We all found ourselves in new conditions for each. On the one hand, it is difficult to calculate the overload, on the other hand, not everyone can cope with technical means. Not everyone copes with the organization of the process. It’s hard to control, and to count who was present at the lesson. They seem to be seen who you have there online. But if you have it there, but its sound and camera are turned off, then I don’t know, maybe he just went to the kitchen to drink tea. On the other hand, requiring children to sit with their cameras turned on and show me interested faces is also generally difficult, because sitting there for six hours in a row devotedly to look teachers' eyes in the eye is not enough for anyone to do.

- Have there been any new ethical issues related to online learning? What kind?

- I probably did not come across any. The strangest thing that I encountered was when a completely unfamiliar user appeared in my lesson. I just didn’t let him into the zoom conference and didn’t find out who he was and where he came from. He didn't appear again.

There are various surprises with open conferences — not necessarily at school ... For example, my colleagues held an open zoom conference, which was widely announced, and there were some trolls who began to demonstrate gay porn. It is clear that it was necessary to initially turn off the screen sharing option for users in the settings, but not everyone figured it out on the run when they transferred their activities to online. When in a hurry I had to jump onto a technical platform that you still don’t know thoroughly, when I hadn’t fully figured out the settings yet. This entails such strange situations when you conduct an online lesson, give new material, and you need to deal with how you block the child’s ability to paint stupidities on a public desktop.
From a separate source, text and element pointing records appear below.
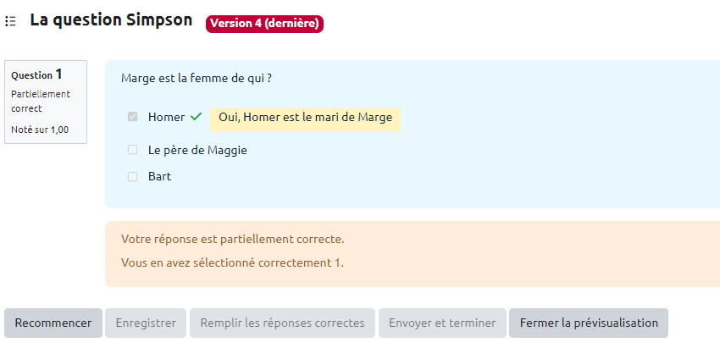The width and height of the screenshot is (720, 348).
Task: Enable the Bart checkbox
Action: [x=132, y=177]
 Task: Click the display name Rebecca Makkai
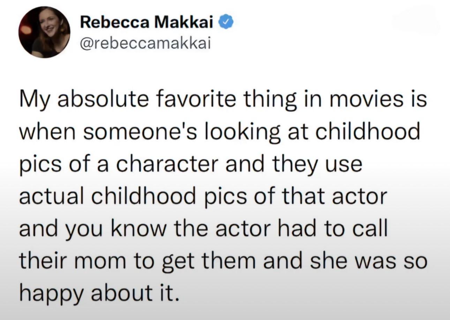[147, 23]

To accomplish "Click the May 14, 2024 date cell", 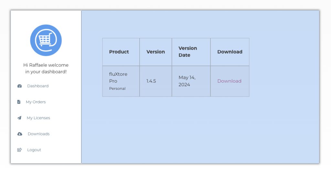I will coord(187,81).
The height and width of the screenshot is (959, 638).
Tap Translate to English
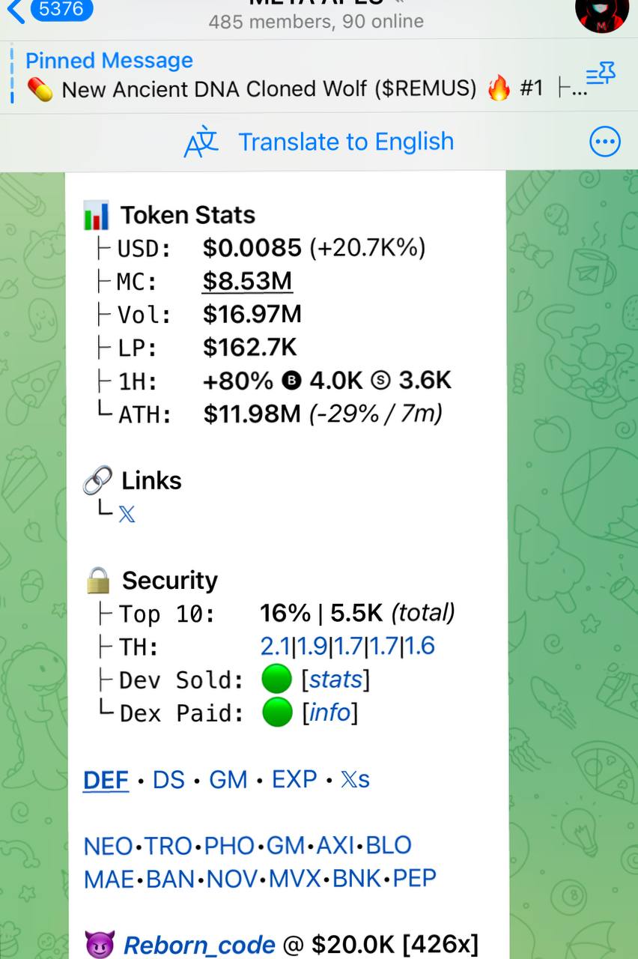coord(346,142)
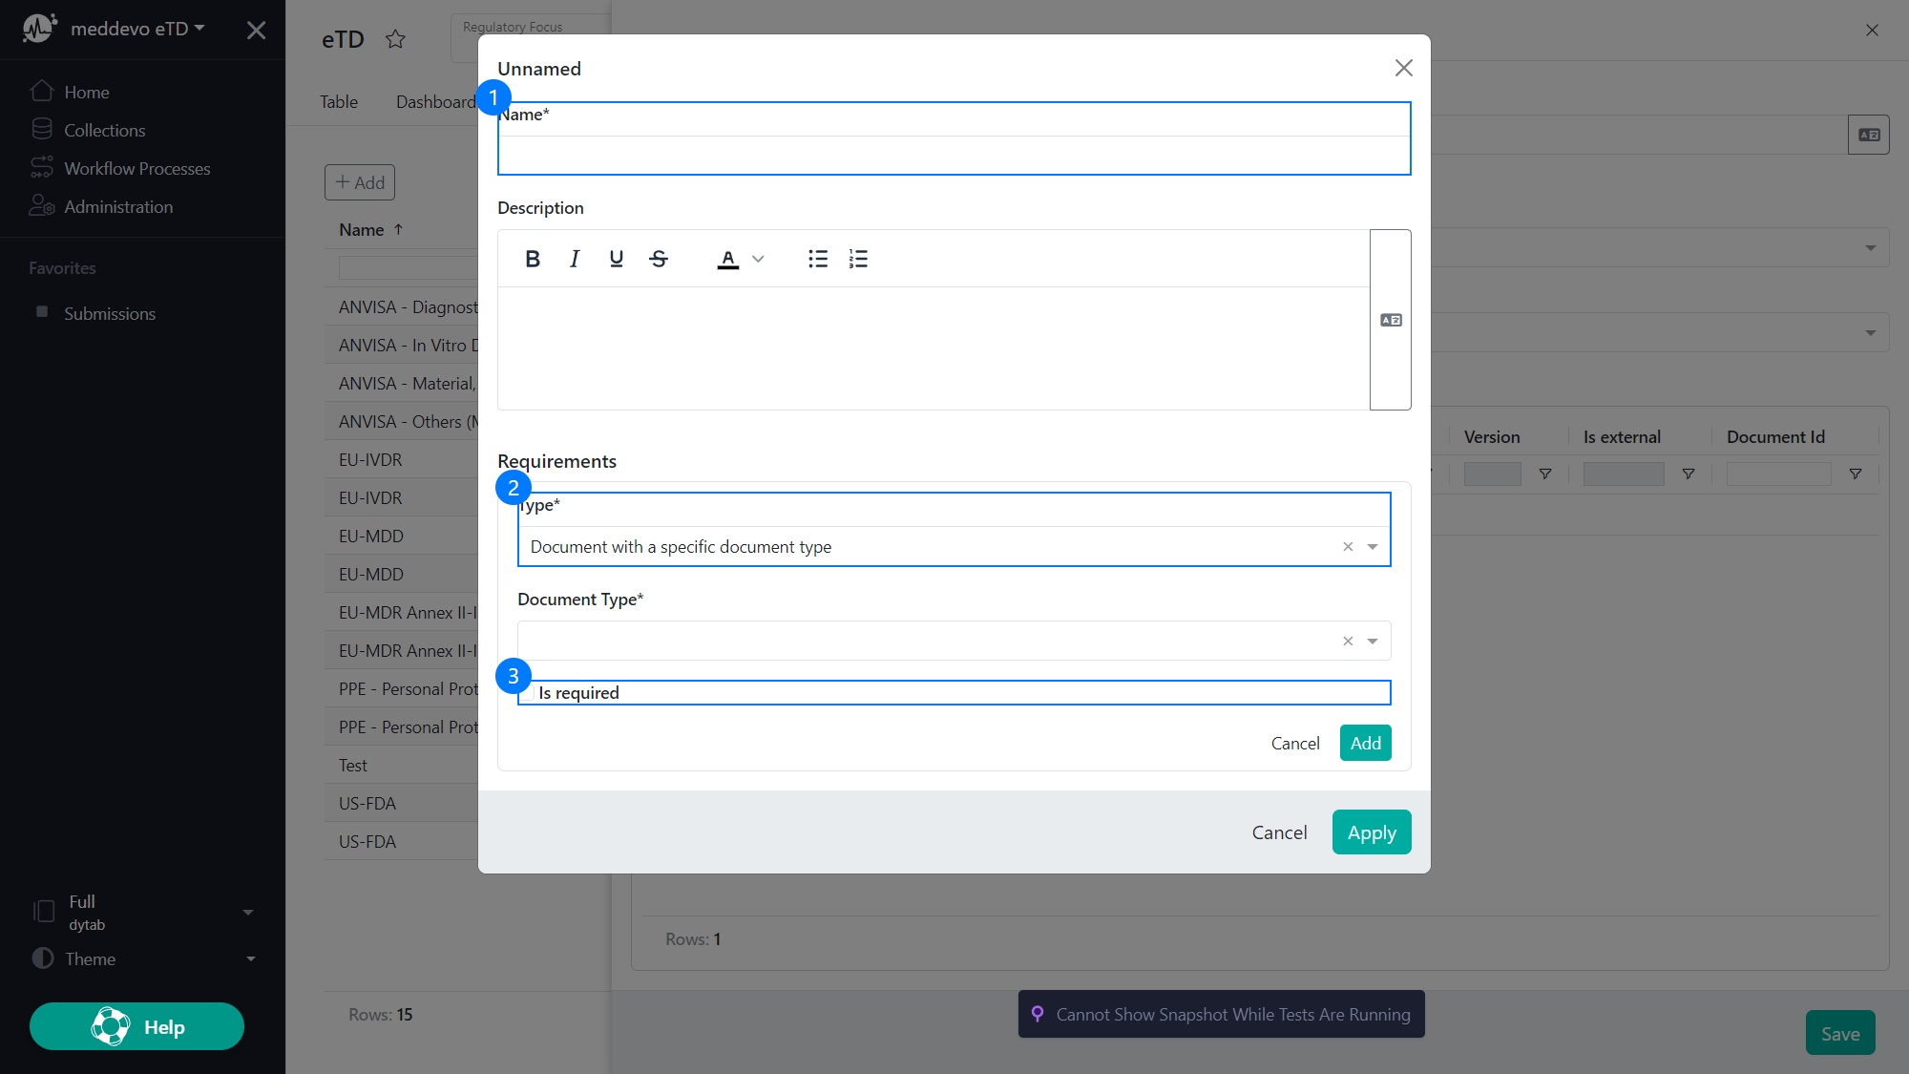
Task: Insert a bulleted list in the description
Action: pos(818,258)
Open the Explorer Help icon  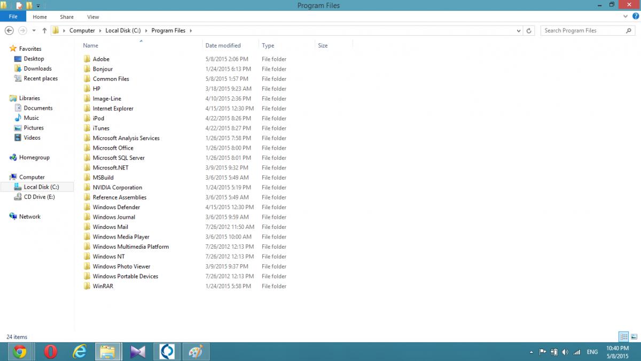pyautogui.click(x=635, y=17)
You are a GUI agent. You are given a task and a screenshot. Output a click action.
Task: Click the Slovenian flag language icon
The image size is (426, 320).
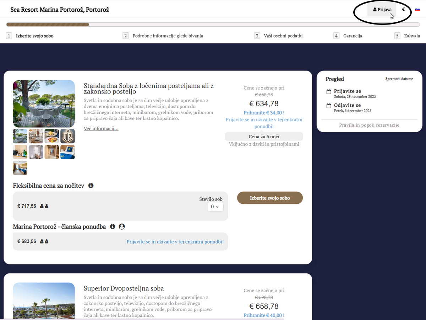coord(418,10)
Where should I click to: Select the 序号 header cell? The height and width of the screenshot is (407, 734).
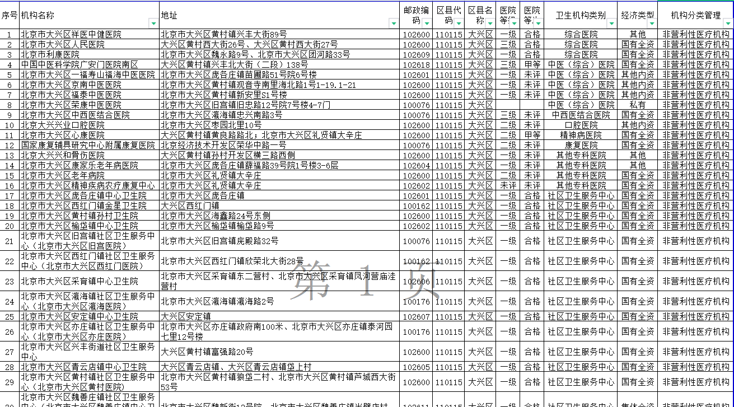coord(10,16)
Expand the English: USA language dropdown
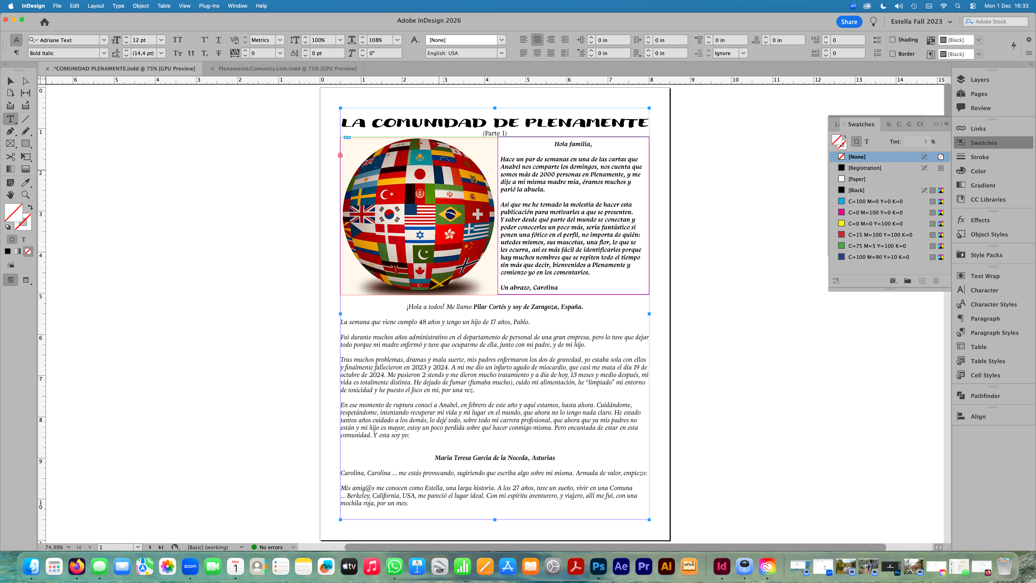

- Your top 5 tips for teachers and top 5 tips for students and parents.

- Do not try to grasp the immensity, do not load yourself and children to the maximum. Carefully calculate your child’s own strengths and strengths. To diversify the lesson so that there is not a monologue or discussion all the time, but so that you can alternate, give some materials for children to work independently in their free time, but not to throw them completely into the abyss of self-education. There should be regular monitoring, regular feedback on specific dates, because children in this format are not very good with self-organization. They can run almost anything. On the other hand, realizing that we will live in this mode for a long time — most likely, we will study like this before the end of the school year — we need to calculate our strengths and go in slow, measured, clear steps. And if even this year we do not have time to give something from the program, there is no need to worry, because life does not end there.

- What changes will remain forever? What will change in school after coronavirus?

- A lot turned out to be just convenient. For example, give a task in a Google class, do Google forms for verification. Usually we don’t use it, but why not. It is very convenient to immediately see who handed over the homework and who did not, to receive all the texts in one table. Colleagues are actively mastering the Padlet, they will also probably use it — and many others, too. Now there is a stock of accumulated techniques in case the school is quarantined for any other reason. There is no need to close and announce an unscheduled vacation, but there are already achievements if you understand what and how to do. There will be tools, skills, experience, and they will not go anywhere.